Diversi sono i livelli di lettura del romanzo, che
presenta molti riferimenti filosofici, letterari e
meta-narrativi; lo scrittore sfida il lettore ad
individuare questi indizi all’interno dell’opera e a
riconoscere le citazioni, nascoste o esplicite che
siano. Così, al piano della trama si intreccia sempre
la riflessione dell'autore, sulla scorta dei suoi
interessi filosofico-semiologici, sulla pluralità delle
letture possibili che ogni testo (compreso il suo)

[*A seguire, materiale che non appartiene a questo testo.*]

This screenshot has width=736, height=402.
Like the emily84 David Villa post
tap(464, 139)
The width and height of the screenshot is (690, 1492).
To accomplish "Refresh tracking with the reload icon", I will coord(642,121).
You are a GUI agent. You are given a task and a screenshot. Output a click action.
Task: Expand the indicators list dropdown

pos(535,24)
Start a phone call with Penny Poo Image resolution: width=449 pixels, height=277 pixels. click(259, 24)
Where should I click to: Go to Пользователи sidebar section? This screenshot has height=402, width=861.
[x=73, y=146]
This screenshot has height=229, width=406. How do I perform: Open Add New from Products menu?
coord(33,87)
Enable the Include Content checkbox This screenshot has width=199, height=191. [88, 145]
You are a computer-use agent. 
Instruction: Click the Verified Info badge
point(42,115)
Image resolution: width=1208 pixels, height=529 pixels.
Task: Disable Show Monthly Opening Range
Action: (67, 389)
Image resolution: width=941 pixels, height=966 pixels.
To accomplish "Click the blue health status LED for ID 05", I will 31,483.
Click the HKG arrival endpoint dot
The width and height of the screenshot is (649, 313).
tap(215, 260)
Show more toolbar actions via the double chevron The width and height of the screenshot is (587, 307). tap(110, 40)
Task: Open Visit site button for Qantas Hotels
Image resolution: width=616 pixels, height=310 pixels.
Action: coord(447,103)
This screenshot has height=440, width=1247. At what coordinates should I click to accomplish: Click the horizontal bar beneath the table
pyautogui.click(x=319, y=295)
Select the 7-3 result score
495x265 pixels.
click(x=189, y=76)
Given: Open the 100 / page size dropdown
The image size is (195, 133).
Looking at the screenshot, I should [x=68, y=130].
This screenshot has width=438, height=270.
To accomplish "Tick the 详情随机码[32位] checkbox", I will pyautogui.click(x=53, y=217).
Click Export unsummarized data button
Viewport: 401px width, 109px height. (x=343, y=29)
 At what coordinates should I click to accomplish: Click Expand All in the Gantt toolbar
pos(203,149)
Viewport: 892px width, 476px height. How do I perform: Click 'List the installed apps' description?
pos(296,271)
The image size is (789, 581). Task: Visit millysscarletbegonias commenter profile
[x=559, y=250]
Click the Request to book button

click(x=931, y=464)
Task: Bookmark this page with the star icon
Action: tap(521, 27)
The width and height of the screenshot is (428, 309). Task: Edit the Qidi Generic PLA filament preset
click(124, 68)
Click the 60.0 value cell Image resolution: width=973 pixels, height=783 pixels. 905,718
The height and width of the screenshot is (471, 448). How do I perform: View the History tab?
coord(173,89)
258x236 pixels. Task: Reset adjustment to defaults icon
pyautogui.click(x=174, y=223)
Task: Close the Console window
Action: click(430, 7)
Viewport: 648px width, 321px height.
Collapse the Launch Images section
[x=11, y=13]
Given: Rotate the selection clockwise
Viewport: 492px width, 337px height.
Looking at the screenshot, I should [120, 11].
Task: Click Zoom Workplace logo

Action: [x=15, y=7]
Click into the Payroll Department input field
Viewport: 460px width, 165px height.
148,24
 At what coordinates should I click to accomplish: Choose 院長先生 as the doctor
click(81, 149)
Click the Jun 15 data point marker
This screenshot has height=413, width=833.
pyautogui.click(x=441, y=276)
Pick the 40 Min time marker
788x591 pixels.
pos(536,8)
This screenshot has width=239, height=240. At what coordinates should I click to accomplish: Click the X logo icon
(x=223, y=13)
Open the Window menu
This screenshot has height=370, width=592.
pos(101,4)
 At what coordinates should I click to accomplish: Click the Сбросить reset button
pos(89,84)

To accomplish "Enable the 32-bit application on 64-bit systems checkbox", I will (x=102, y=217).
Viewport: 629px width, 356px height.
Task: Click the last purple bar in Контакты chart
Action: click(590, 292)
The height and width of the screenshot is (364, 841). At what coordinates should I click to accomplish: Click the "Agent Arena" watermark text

può avere. Lo stesso titolo del romanzo (tra quelli
scartati, L'abbazia del delitto e Adso da Melk) è
assai indicativo in questo senso: da un lato, esso
rimanda alla complessa simbologia della rosa,
presente in moltissime opere della letteratura
medievale. Dall'altro esso si ispira, come spiega Eco
stesso, ad un esametro tratto dal De contemptu
mundi di Bernardo Morliancense, autore del XII
secolo. Sostituendo "Roma" con "rosa" (e
ricollegandosi ironicamente alla nota "disputa sugli
universali" della filosofia scolastica medievale), lo
scrittore pone alla fine del suo libro la frase: “Stat
rosa pristina nomine, nomina nuda tenemus” ("la
rosa primigenia esiste solo come nome, noi
possediamo nomi nudi"), sottintendendo così che a
fondamento della realtà (delle cose umane, e quindi
anche alla base di ogni nostro percorso di
conoscenza e di indagine) rimangono solo i "nomi".
In questo caso il verso può essere spiegato come una
riflessione sulla transitorietà delle cose, di cui, alla
fine, rimane solo l'aspetto verbale.